> **Trecho do texto**
Antes, uma intro necessária para que ninguém se perca  nos meus pensamentos tão sucintos (não vou reproduzir aqui matéria de jornal que acompanha a micro-resenha). O quarto disco do Arctic Monkeys dá sequência ao mais aventureiro da banda (Humbug, de 2009), que foi gravado no deserto da Califórnia com Josh Homme, do Queens of the Stone Age.

Eu curto aquele álbum, o considero um daqueles riscos saudáveis que bandas precisam correr de vez em quando. Mas muita gente boa o avalia como um erro e, no mais, a bolachinha vendeu pouco, frustrou a Domino Records, não produziu hits e deu nisto aqui: Suck it and see, também gravado em Los Angeles (mas longe do deserto), é descrito pelo quarteto como um disco mais pop, mais direto, mais “divertido”, gravado em poucos takes. A mim, soa como um detour apressado, uma virada brusca de volante para voltar à estradona da popularidade.

> **Exercício proposto 1**
Localize todas as linhas abaixo que contêm a palavra "point" e copie cada uma delas.

(Entradas de dados salvas)
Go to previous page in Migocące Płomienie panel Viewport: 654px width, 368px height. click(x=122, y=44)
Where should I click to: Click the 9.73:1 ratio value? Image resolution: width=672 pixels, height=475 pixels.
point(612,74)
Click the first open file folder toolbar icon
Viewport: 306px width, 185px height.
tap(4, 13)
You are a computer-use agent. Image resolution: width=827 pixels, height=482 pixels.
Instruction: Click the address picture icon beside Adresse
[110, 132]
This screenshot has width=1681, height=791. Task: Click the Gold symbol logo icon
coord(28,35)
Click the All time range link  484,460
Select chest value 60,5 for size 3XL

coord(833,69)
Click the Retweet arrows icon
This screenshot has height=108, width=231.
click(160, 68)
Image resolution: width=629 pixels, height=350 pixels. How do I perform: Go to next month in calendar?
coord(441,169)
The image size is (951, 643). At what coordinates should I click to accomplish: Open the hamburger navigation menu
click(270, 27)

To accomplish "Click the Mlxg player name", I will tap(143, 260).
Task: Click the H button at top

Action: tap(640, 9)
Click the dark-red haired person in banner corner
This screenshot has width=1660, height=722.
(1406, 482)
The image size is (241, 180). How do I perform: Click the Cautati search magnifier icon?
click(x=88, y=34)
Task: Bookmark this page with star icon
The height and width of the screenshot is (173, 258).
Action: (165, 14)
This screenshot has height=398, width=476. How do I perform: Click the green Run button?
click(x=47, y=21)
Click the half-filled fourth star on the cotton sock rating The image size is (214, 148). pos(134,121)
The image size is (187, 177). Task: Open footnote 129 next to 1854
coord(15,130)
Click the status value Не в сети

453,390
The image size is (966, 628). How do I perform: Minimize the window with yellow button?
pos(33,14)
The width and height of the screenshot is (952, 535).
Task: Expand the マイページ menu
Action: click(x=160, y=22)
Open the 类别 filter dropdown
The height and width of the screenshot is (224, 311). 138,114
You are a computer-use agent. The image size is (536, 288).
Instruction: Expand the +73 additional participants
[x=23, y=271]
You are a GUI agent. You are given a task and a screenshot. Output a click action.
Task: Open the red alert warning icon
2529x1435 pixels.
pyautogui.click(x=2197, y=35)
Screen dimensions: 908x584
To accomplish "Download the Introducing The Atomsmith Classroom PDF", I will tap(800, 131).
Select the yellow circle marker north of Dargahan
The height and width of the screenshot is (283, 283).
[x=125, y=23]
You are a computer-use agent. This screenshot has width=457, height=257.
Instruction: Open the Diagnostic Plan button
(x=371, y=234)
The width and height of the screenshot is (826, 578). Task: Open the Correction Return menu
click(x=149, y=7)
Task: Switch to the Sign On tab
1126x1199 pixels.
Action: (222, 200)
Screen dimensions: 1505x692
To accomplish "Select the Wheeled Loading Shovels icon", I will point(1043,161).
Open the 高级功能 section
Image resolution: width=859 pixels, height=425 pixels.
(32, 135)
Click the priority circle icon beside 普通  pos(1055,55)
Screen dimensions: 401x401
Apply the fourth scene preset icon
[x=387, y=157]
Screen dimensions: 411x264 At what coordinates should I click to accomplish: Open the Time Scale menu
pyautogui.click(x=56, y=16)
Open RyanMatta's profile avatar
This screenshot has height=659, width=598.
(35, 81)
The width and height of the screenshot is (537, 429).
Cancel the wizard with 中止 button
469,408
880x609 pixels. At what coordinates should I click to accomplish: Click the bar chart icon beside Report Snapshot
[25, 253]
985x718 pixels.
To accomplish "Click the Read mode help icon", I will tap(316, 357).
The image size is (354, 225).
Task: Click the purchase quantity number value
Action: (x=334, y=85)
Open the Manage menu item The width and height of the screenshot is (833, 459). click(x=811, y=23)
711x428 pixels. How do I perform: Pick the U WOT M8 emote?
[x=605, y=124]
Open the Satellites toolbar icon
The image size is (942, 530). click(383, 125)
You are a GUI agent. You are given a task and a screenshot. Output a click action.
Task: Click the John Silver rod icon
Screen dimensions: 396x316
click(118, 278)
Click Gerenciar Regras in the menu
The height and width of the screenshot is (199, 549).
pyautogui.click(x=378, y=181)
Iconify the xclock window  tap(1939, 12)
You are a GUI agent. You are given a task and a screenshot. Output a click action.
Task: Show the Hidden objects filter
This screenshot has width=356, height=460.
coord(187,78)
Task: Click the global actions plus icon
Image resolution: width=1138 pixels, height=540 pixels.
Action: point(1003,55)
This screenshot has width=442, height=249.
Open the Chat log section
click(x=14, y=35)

> **Exercício proposto 2**
Responda com base na resenha acima:
(a) Em que ano saiu Humbug, o disco anterior do Arctic Monkeys?
(b) Com quem a banda gravou Humbug no deserto da Califórnia?
(c) Em que cidade foi gravado Suck it and see?

> **Resposta do exercício 1**
point(612,74)
To accomplish "Select the Wheeled Loading Shovels icon", I will point(1043,161).
Action: point(1003,55)

> **Resposta do exercício 2**
(a) Em 2009.
(b) Com Josh Homme, do Queens of the Stone Age.
(c) Em Los Angeles.